Somewhere below is a line with "Bedrifter (167, 1199)" and, later, a line with "Code source (443, 2519)"; repeat those two lines and all the lines between them, exactly as they are.
——————————
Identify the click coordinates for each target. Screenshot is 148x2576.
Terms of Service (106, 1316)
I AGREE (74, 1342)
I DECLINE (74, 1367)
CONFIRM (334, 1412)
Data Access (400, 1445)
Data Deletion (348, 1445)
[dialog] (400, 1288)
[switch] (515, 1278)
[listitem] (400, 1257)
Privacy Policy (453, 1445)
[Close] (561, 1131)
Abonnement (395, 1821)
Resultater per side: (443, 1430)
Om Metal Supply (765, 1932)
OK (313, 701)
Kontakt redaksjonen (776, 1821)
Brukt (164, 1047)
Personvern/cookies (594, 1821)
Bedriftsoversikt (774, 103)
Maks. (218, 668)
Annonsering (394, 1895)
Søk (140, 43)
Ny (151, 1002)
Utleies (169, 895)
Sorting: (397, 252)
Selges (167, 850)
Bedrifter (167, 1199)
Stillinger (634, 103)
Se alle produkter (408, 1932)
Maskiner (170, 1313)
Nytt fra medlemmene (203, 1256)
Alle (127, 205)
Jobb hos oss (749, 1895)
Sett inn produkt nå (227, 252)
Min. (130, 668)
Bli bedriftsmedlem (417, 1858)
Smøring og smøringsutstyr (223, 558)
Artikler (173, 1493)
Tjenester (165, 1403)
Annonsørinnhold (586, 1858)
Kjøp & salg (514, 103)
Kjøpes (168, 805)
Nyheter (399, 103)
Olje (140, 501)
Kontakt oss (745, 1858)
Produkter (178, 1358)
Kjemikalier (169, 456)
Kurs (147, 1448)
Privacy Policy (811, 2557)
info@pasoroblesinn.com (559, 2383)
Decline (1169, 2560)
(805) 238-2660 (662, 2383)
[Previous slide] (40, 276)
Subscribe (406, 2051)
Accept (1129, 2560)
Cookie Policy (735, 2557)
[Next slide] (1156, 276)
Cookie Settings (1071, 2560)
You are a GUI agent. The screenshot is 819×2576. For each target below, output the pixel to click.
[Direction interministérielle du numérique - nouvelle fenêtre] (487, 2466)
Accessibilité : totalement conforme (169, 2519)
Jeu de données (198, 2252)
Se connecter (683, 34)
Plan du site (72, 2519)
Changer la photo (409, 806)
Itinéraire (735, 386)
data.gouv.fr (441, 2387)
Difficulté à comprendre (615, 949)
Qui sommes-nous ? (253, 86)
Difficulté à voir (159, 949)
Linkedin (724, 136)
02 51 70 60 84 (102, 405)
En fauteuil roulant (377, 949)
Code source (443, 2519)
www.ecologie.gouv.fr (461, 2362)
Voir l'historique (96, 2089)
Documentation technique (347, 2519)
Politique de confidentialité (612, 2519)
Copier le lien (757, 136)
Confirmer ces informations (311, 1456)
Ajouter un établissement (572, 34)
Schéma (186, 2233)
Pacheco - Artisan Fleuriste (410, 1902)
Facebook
——————————
_TASK ANSWER:_
Bedrifter (167, 1199)
Stillinger (634, 103)
Se alle produkter (408, 1932)
Maskiner (170, 1313)
Nytt fra medlemmene (203, 1256)
Alle (127, 205)
Jobb hos oss (749, 1895)
Sett inn produkt nå (227, 252)
Min. (130, 668)
Bli bedriftsmedlem (417, 1858)
Smøring og smøringsutstyr (223, 558)
Artikler (173, 1493)
Tjenester (165, 1403)
Annonsørinnhold (586, 1858)
Kjøp & salg (514, 103)
Kjøpes (168, 805)
Nyheter (399, 103)
Olje (140, 501)
Kontakt oss (745, 1858)
Produkter (178, 1358)
Kjemikalier (169, 456)
Kurs (147, 1448)
Privacy Policy (811, 2557)
info@pasoroblesinn.com (559, 2383)
Decline (1169, 2560)
(805) 238-2660 (662, 2383)
[Previous slide] (40, 276)
Subscribe (406, 2051)
Accept (1129, 2560)
Cookie Policy (735, 2557)
[Next slide] (1156, 276)
Cookie Settings (1071, 2560)
You are a GUI agent. The screenshot is 819×2576. For each target below, output the pixel to click.
[Direction interministérielle du numérique - nouvelle fenêtre] (487, 2466)
Accessibilité : totalement conforme (169, 2519)
Jeu de données (198, 2252)
Se connecter (683, 34)
Plan du site (72, 2519)
Changer la photo (409, 806)
Itinéraire (735, 386)
data.gouv.fr (441, 2387)
Difficulté à comprendre (615, 949)
Qui sommes-nous ? (253, 86)
Difficulté à voir (159, 949)
Linkedin (724, 136)
02 51 70 60 84 (102, 405)
En fauteuil roulant (377, 949)
Code source (443, 2519)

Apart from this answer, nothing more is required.